→ 提供テキスト
>>>>>

お子様の門出と成長をお祝いする卒業式&入学式。大切な節目の時だからこそ、礼を尽くした服装で参列したいですよね。今回はそんなお母様たちへ、卒業式・入学式向けの着物選びについて解説。コーディネートのポイントや着物に合わせる小物などもご紹介します。ぜひ着物での参列にチャレンジしてみてください。

【目次】
1 卒業式や入学式にふさわしい着物の種類
2 卒業式と入学式それぞれに似合う着物の色や柄
3 卒業式や入学式に参列、着物以外に必要なアイテムは?
4 まとめ

卒業式や入学式にふさわしい着物の種類

着物で参列したいという気持ちはあるものの、どんな着物を選べば良いのか分からない方も多いかと思います。卒業式や入学式は厳粛なセレモニー。お世話になった先生方にご挨拶することもあるので、フォーマルに徹するのが基本です。その一方でもう1つ忘れてはならないのが、主役はあくまでもお子様であるということ。お子様より目立たないよう1歩引いた装いにすることもとても大切です。洋服でいうと、華美なドレスではなく落ち着いた色味のワンピースやスーツが好ましいのはそのためです。着物に置き換えると、準礼装の訪問着や色無地がちょうど良いということになります。最礼装の黒留袖や色留袖、振袖、黒紋付などは主に冠婚葬祭に用いられるもので、格が高すぎて卒業式や入学式には不向き。きちんとした服装を…と張り切り過ぎて格がちぐはぐにならないよう気をつけましょう。ここからは訪問着や色無地の特徴を解説します。

<<<<<

→ 小問 1
卒業式・入学式の着物の文章をもとに、次の問いに答えてください。
(a) 冒頭で、着物選びの解説を届ける相手として挙げられているのは誰か。
(b) 目次の3番目に並ぶ項目は何か。
(c) 格が高すぎて卒業式や入学式には不向きとされる着物は何か。
→ 小問 2
卒業式・入学式の着物の文章について、最後の文の後から再開して続きを書け。
この後に続くリストは、卒業式・入学式の着物の文章とは別の資料です。

→ データ抜粋

>>>>>

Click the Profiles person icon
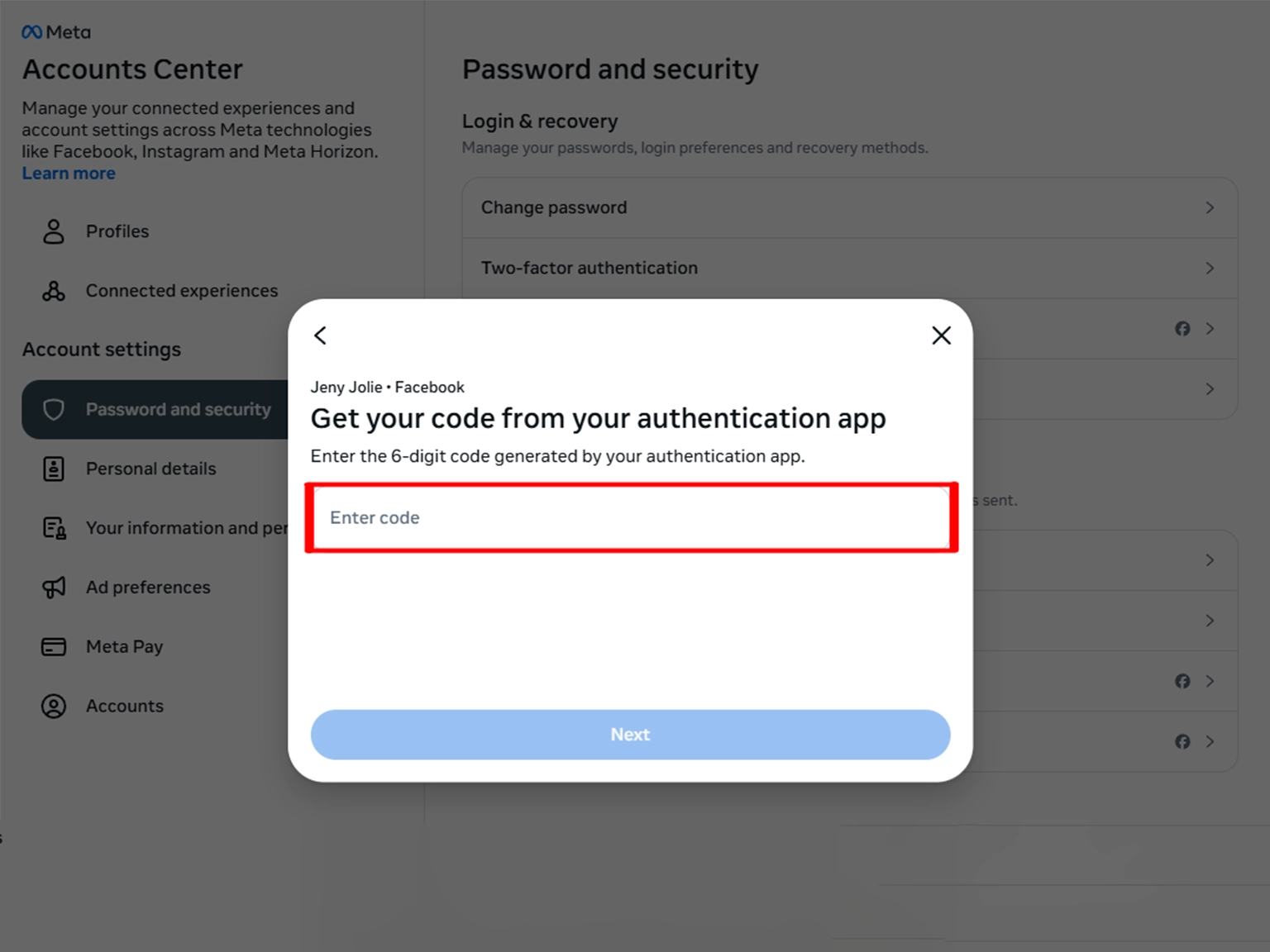The image size is (1270, 952). click(54, 231)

<<<<<

→ 解答 1
(a) お子様の卒業式や入学式に参列するお母様たち
(b) 卒業式や入学式に参列、着物以外に必要なアイテムは?
(c) 最礼装の黒留袖、色留袖、振袖、黒紋付

→ 解答 2
訪問着はほど良い華やかさと使い勝手の良さが魅力
卒業式や入学式に着て行く着物の中で最も人気が高いのが訪問着。着物全体、もしくは肩・胸・袖・裾にかけて模様が途切れることなく1枚の絵のようにつながった「絵羽模様」が特徴です。色無地よりも華やかに見えるため、特に新生活のスタートを祝う入学式に向いているとされています。卒業式で着る場合は控えめな色柄のものを選ぶとスマートでしょう。訪問着はほかにも、お子様のお宮参りや七五三、結婚式、パーティ、観劇、お茶会など、さまざまな場に着て行くことができます。幅広いシーンで活躍できるので、卒業式や入学式を機に1着あつらえておくのもおすすめです。

色無地はシンプルな中にも上品な美しさが光る
白生地を黒以外の1色で染め上げた、柄のまったく入っていない着物のことを色無地といいます。落ち着いた雰囲気が、ほかの着物にはない最大の魅力。門出の時であると同時に別れの場でもある卒業式にぴったりです。きちんと感はありつつも、お子様より目立つこともないため安心して着られます。無地=絵柄の季節感や格に悩むことなく使えるというのも嬉しいポイントでしょう。一つ紋、もしくは紋がないタイプであれば、かしこまった食事会やお茶会などにも着て行けます。

■訪問着よりもやや控えめな装いの付け下げを選ぶ方も
準礼装の1つ下の略礼装に付け下げと呼ばれる着物があります。反物の状態で模様付けをしているため、訪問着とは違って縫い目で模様が途切れます。また、胸や肩、袖、裾などに何回も同じ模様が登場するのも訪問着との違いです。上品な着物なので卒業式や入学式に着て行っても差し支えありません。落ち着いたイメージということもあり、特に卒業式に向いているとされています。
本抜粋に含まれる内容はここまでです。